Charity: Oh yeah. VA has got their shit done.
Other countries send their healthcare like muckety-mucks to come learn from not the rest of the healthcare system in the US, but from the VA, it is the most successful health healthcare system in the world or was.
Well, and so this is the thing that happened is over our lifetimes, the US government decided to stop doing things for itself and depending on the private sector to do it for them.
And there are a lot of ways where that makes sense, you want to manufacture your own pencils, right?
It makes sense to buy pencils.
I think it makes a lot of sense, given the size and the complexity of most government projects.
I think it does make sense to lean on the private sector, but they went too far and we got into a situation where the people inside the government didn't understand anything about what they were buying. Right.
And that caused a lot of problems.
The thing about healthcare.gov, that's really wild. It is not the largest technology failure that the US has had by far.
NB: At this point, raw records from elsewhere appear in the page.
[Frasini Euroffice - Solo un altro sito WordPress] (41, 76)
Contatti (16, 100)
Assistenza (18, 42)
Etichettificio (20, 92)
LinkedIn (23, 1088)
It was just a very public one.
Charity: What is the largest?
Mark: It depends on how you define it. Cause if you look at-
Charity: The F35, not withstanding.
Mark: I was going to say. I think there are a lot of large defense projects that could fall under that category.
But if you want to talk about a software system, the one that comes to mind is--
There was a project to build FBI case file system, and if I'm remembering correctly, it was $1.1 billion and then got canceled.
That's the largest one that I can think of. But that's the thing. There could be others-
Charity: Right, how would we know?
Mark: The nature of most of these-- Yeah, how would we know?
Charity: That brings this to the vaccine rollout.
Mark: Yeah. A lot going on there. Huh?
Charity: There's a bit. There's a bit.
Shelby: I'm interested in actually hearing if you can give us a nutshell version, from your perspective, knowing how government agencies work with software consultancies and stuff.
What might people not be seeing in the current rollout situation?
Mark: Honestly, I think what people are seeing is this is one of the clearest lived experiences of how complicated, and I'm going to tease Charity a little bit here, siloed the various parts of government are.
Because what we're for a vaccine rollout, we're talking about interactions between multiple federal agencies and 50 States plus territories, plus local municipalities, county and city.
None of those are designed to work together and that's on purpose.
None of them share trust. And that's also on purpose. Like we wanted it this way.
Shelby: The Federalization and local municipalities having like that local authority.
It's good for a lot of reasons, but yeah, when something, you need something to roll out across the entire country, it adds a lot of complexity.
Charity: I just want their money for my fiefdom.
I don't want to topple my fiefdom, I just want money for my fiefdom.
Mark: So what you're seeing is, A, getting logistics done across the entire country is wickedly, wickedly hard.
And that's just getting the vaccines distributed, right?
The other half of this, which is the part I feel a lot more confident speaking about is the-- someone's like, why can't I get a sign up?
Why are the websites so hard?
What about that guy in the New York times who like made a sign up website and it only costs $50, which is one of the most irresponsible things that I've seen the New York times published in a while.
Shelby: That was journalistic malpractice just straight up. Like we can get into that, but continue.
Mark: Because all of these software systems are built on top of policies and these interactions and it's Conway's law at national scale, right?
There is no like vaccine.gov because structurally there is no single place to go get a vaccine.
And so you see a lot of volunteer projects that have kind of popped up to try to fill this gap.
There's the, what is it?
It's vaccinated.ca I think is the one that I'm familiar with where they, they literally just have volunteers calling all of the places where vaccines might be, and then they update a website.
I got to tell you a brute force works, right? Like that's a fine way to do it. The fact that we have to do it that way is indicative of the way the US government works kind of all the time. Like this is how it operates.
And to be clear, this isn't because California doesn't have a technology arm, they have a very, very solid, like they got COVID-19.ca.gov up quickly.
They've maintained it correctly.
They've integrated with Apple and Google's exposure notification work.
All of these systems have come online.
That one was done entirely by government folks that wasn't a contract job.
And it's, I think a good example of places where the government can and does do good work, but-
Charity: But does it matter if it's not in concert with everyone else with the rest of the system?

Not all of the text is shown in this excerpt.